→ **GIVEN INSTRUCTION**
Can you put the data into a numbered list, starting with the line containing "Click George Bantin's green avatar" and going on through the line containing "Select the 'נכון", leaving out any blank lines?

→ **RECORD SET**
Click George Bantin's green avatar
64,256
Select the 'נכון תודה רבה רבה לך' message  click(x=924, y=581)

...

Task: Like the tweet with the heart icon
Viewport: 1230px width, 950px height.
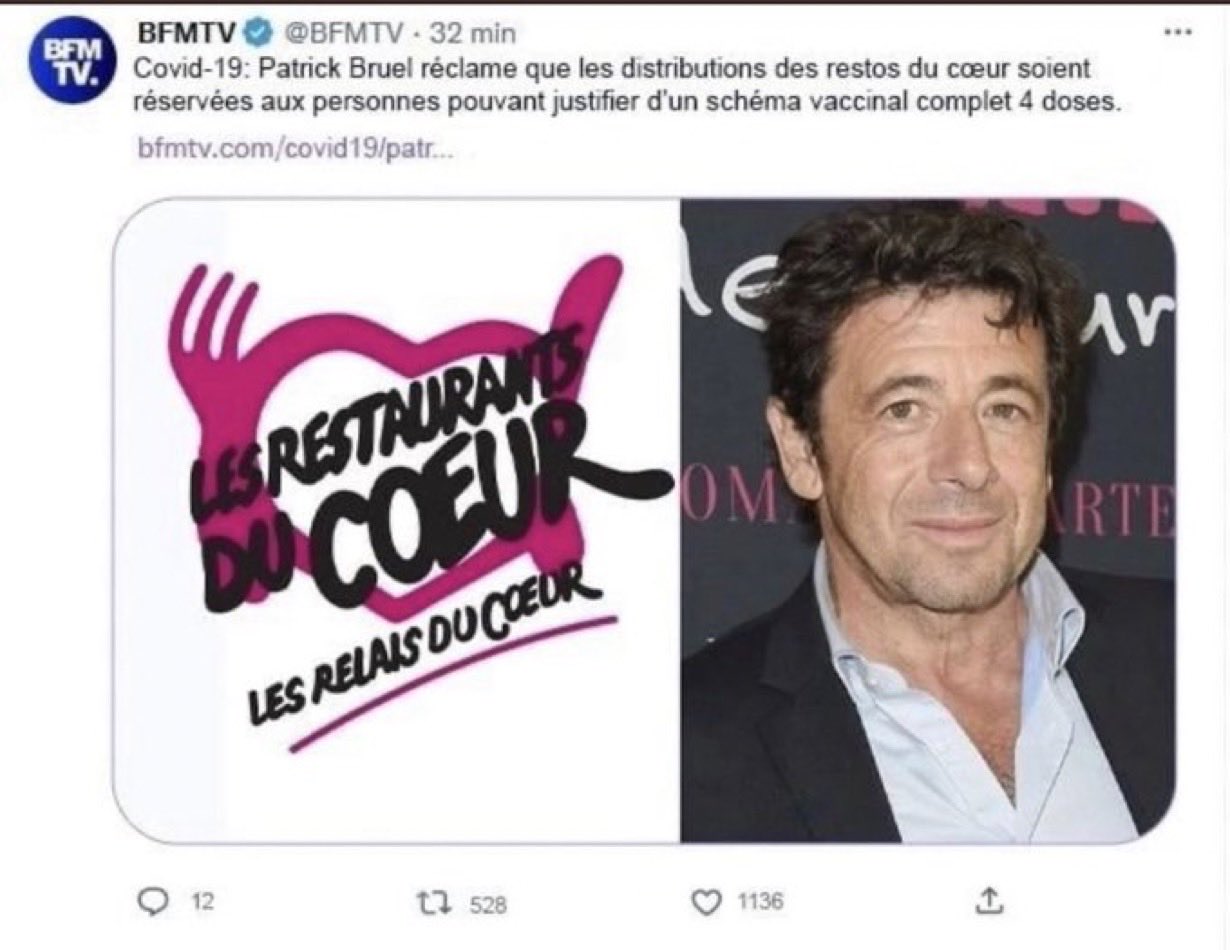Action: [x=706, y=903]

→ **EXERCISE RESULT**
1. Click George Bantin's green avatar
2. 64,256
3. Select the 'נכון תודה רבה רבה לך' message  click(x=924, y=581)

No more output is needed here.